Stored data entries

┄┄┄┄┄┄

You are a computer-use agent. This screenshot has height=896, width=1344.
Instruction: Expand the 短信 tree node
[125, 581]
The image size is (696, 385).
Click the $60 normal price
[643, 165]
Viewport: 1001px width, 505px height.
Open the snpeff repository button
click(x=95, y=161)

┄┄┄┄┄┄

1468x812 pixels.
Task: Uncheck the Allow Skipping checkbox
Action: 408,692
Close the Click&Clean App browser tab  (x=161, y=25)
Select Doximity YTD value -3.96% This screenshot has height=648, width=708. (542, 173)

┄┄┄┄┄┄

Set down again, word for word, the stretch of records from the line with "Close the Click&Clean" to the line with "Select Doximity YTD", both of those lines included.

Solution to this task
Close the Click&Clean App browser tab  (x=161, y=25)
Select Doximity YTD value -3.96% This screenshot has height=648, width=708. (542, 173)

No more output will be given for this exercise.